For the WB issue I use the eye dropper tool to select a neutral point in both frames after LCC correction.

For the centerfolding (tiling) issue I switched from the IQ260 to the IQ250.
 

weinlamm

Member
Thanks Christian.

What you described is exactly my workflow with the exception of the WB on LCC. You seem to be correcting annually, where I corrected in "Auto". Will give this a shot.

The IQ180 is likely exacerbating this more when compared to the P20.

It is sounding like I just need to live with this. Maybe WB card on every shot is the idiot proof way to go after all, albeit more work.
Have you tried to make your LCC several times? And several times a white balance?

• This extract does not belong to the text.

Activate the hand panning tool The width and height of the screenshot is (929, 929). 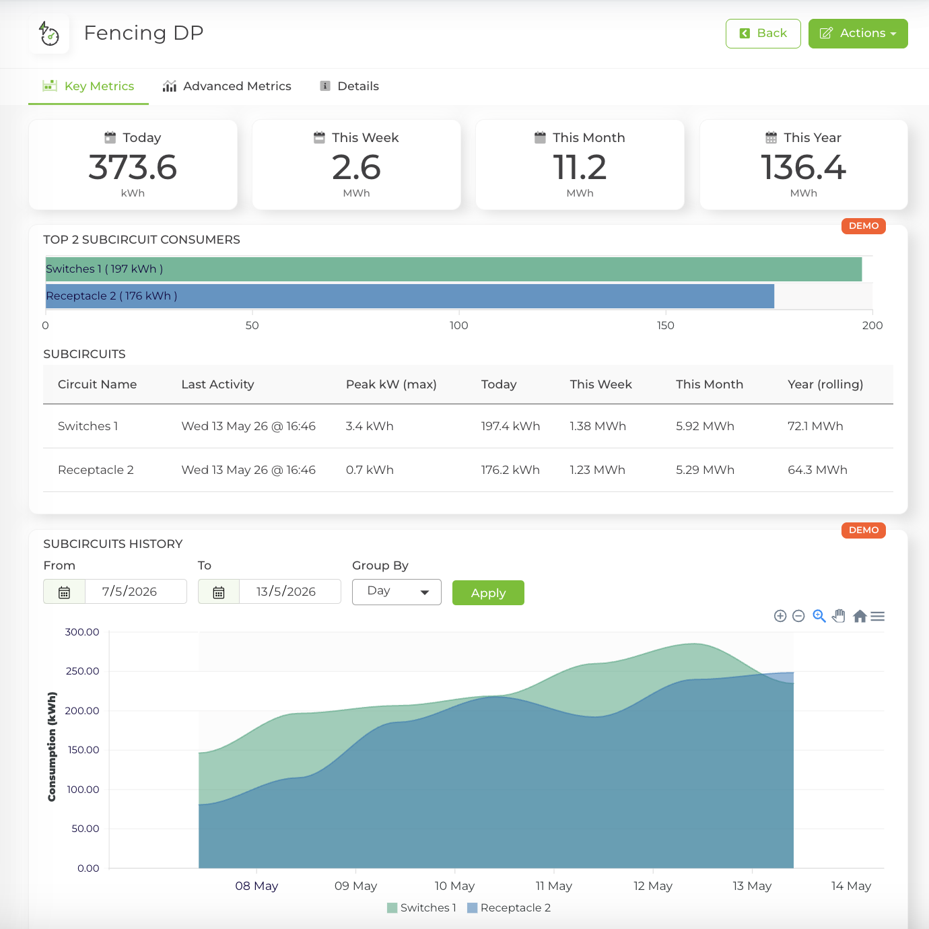click(839, 616)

I had some faults, too, before I had found my way in the software. Don't know why - but from one day it worked nearly perfect. And now I have a list of different 'ready sets' I can use.
 

jagsiva

Active member
Have you tried to make your LCC several times? And several times a white balance?

I had some faults, too, before I had found my way in the software. Don't know why - but from one day it worked nearly perfect. And now I have a list of different 'ready sets' I can use.
No I have not. But the in-camera WB does get fooled sometimes.
 

jagsiva

Active member
For the WB issue I use the eye dropper tool to select a neutral point in both frames after LCC correction./QUOTE]

this would work assuming you have a neutral point in the frame. From a technical standpoint, however, this is no different from sampling off a grey card shot.

or the centerfolding (tiling) issue I switched from the IQ260 to the IQ250.
I don't think I'd be shifting the IQ250 by 30mm :)
 

jagsiva

Active member
:confused:

You mean you have differences in your pictures even if you had fixed the WB? Ok. Perhaps this is the cause for your problems?
Sorry, I may have mis-stated that. When I have the camera set to daylight, I do sometimes get a very bluish temp. I have not seen this if I set a custom temp.
 

Paul2660

Well-known member
If you shift the 40mm to much past 15mm on a full frame you hit the hard image circle indicator. This makes a shift much past 18mm pretty worthless due to the indicator which creates a hard solid vignette. You should see it on the crop sensor of the IQ250 well before 30mm.

Paul
 

jagsiva

Active member
If you shift the 40mm to much past 15mm on a full frame you hit the hard image circle indicator. This makes a shift much past 18mm pretty worthless due to the indicator which creates a hard solid vignette. You should see it on the crop sensor of the IQ250 well before 30mm.

Paul
Paul, I find that with the IQ180, 90mm IC (32HR, 40HR) allows me +/- 12mm, with another 3mm if I want to push it, on one axis.

120mm IC (60XL, 90 HRSW) give me a safe +/- 25mm on one axis and another 5 more if I push it.

The SK120ASPH with 150mm IC goes all the way to max movements I have with a RotaSlide, so about +/- 40mm.

With tilt, everything gets reduced a little. The 70mm IC lenses (23/28) give very little, but still fine for tilt.